It was indecent. Bad enough to base a character off someone he loved--had loved--who the hell knew, anyway? But to wallow in it--from the time indexes Tom had looked over, he'd spent a lot of his nights here. Seven of Nine during the day, here at night. De facto infidelity, though he wondered, a little darkly, who exactly he was being unfaithful to--Seven or B'Elanna?
Whatever he had become, it had ended on the Flyer and he wasn't, didn't want to, would *not* try and resurrect him, or his life, or his past--or his wife.
"Did Harry hate me?" he asked, back still turned. "Did he want Seven?"
There was an even longer silence, and Tom forced himself not to look at her.
"Tell me."
Another long pause, and he had to turn around, to see her--God, it hurt to see her shoulders hunch like that.

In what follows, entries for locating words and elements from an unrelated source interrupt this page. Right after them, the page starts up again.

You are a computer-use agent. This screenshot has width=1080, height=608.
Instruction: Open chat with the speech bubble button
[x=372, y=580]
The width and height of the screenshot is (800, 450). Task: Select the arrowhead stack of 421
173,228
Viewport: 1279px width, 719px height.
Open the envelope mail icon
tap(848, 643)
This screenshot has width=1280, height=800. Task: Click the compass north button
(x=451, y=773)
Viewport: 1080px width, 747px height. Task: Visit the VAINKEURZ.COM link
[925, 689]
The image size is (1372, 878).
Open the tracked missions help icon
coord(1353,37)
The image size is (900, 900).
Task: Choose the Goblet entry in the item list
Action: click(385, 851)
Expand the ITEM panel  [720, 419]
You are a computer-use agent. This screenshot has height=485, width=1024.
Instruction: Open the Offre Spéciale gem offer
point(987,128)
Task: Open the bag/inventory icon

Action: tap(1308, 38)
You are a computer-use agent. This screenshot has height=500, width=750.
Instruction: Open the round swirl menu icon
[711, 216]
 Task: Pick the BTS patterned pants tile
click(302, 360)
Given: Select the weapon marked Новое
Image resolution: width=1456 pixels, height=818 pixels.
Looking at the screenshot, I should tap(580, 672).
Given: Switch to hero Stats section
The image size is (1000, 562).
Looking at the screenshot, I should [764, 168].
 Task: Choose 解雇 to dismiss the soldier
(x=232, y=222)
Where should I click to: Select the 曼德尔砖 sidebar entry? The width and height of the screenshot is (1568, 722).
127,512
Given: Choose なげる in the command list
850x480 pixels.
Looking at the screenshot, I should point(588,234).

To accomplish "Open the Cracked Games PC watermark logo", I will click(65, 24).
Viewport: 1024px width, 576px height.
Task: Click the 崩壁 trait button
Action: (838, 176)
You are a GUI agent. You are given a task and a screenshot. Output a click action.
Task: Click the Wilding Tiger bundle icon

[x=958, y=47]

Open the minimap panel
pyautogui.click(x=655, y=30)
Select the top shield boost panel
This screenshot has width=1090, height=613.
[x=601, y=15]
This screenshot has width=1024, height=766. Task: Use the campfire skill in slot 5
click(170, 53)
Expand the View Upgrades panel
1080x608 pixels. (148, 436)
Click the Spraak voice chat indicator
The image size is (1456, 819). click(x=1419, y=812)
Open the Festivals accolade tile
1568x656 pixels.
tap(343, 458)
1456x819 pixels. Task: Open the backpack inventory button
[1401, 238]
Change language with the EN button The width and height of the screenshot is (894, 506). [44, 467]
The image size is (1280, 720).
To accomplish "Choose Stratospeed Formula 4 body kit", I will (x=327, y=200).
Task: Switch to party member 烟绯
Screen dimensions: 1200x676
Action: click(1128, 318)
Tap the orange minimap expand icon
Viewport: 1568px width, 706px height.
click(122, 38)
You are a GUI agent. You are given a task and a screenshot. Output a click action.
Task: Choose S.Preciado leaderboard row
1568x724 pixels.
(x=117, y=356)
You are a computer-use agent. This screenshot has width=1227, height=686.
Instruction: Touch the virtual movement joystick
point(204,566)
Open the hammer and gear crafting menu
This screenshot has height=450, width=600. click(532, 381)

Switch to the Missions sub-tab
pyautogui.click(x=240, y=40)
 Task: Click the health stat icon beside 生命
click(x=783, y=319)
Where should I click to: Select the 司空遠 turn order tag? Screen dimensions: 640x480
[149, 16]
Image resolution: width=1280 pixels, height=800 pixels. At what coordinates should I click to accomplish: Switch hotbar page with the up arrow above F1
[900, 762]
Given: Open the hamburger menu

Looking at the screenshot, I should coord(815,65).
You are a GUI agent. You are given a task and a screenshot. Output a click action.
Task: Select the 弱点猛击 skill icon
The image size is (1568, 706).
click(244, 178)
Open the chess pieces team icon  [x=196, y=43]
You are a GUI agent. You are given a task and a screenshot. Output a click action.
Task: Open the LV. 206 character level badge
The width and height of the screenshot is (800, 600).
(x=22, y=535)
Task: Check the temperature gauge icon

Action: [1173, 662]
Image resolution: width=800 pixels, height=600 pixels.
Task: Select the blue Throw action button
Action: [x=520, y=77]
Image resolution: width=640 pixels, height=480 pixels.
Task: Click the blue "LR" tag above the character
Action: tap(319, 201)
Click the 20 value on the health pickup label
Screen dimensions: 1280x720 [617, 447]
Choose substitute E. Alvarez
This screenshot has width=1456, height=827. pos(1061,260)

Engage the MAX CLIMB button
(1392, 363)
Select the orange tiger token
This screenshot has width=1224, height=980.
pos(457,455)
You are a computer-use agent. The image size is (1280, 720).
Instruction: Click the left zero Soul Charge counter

"He asked me the same thing." Her voice was a whisper.
"Who?" No one had accessed this program other than him--it had been on his damned database, after all.
"He came here with Seven--wife now, right?" And she was the hologram again, smiling serenely. "She knew, Tom, ran your last interview here and watched it." B'Elanna's lips curved slightly. "Didn't look too happy about it, either. In her Borg way."
"No one accessed this except me."
She shrugged slightly.
"He was in the bar, we talked. He was getting Seven's codes--from her diary, he said. She laid her PADD down, he got the codes, disappeared." Her fingers gestured vaguely. "She never knew." A smile turned her lips. "Seven saw this program, Tom. Knows what I know. You married her." Her head turned away. "You said you'd never love her like you loved me. I guess you were wrong."
He stared at the hologram for a minute.
"I said that?" His voice was a whisper.
B'Elanna smirked slightly, then turned her head away. Tom's hands began to shake and he clenched them at his sides.
{I hate him.}
"End program."
She disappeared with an odd mundanity, leaving him alone staring at the hologrid. Ayala must have been watching the monitor outside--he came in almost immediately, stopping at the door, perhaps feeling he should not intrude.
"Tom, we've got to go." Ayala's voice was sympathetic--maybe he read the shock on Tom's face.
Tom nodded slowly.
"Yeah, let's go." He knew his voice betrayed him and didn't care. "Out of here."
* * * * *
Her terminal was dark and B'Elanna knew, without checking, that it had been deactivated and was very possibly beyond even her very advanced hacking skills. Her PADDs were gone, doubtless to examine for evidence, and her room looked ransacked--but in a very professional way that had Ayala's distinctive style written all over it. He'd been a top-drawer burglar in the Maquis, she remembered that, and a faint grin surfaced.
Parsons and Jarvis were just outside, and while B'Elanna had no doubts she could get by them if she needed to, it really wasn't necessary. All the information would have to come through official channels. It was the only information she needed.
{Where the hell is Q?}
It occurred to her, for the first time since she'd wakened, that he hadn't popped up to annoy her in awhile. Checking the chronometer on the table, she noted the time and did some quick calculations. Q had never left her alone this long before, not without at least one jump-in to give her some advice or remind her of what she should be doing--or saying--or planning--
--and part of her wanted him here, just so she could try to beat the shit out of him. Get some answers to questions only he knew.
{Those damned entries--not all of them were mine.}
Which meant that someone else had been involved. It had to, because the entries were too convenient, and some had obviously been badly concealed, which wasn't her work at all. God, she'd do anything for a copy of the charges right now and start tracing--how the hell *had* Seven found them? How the hell had she done it so fast?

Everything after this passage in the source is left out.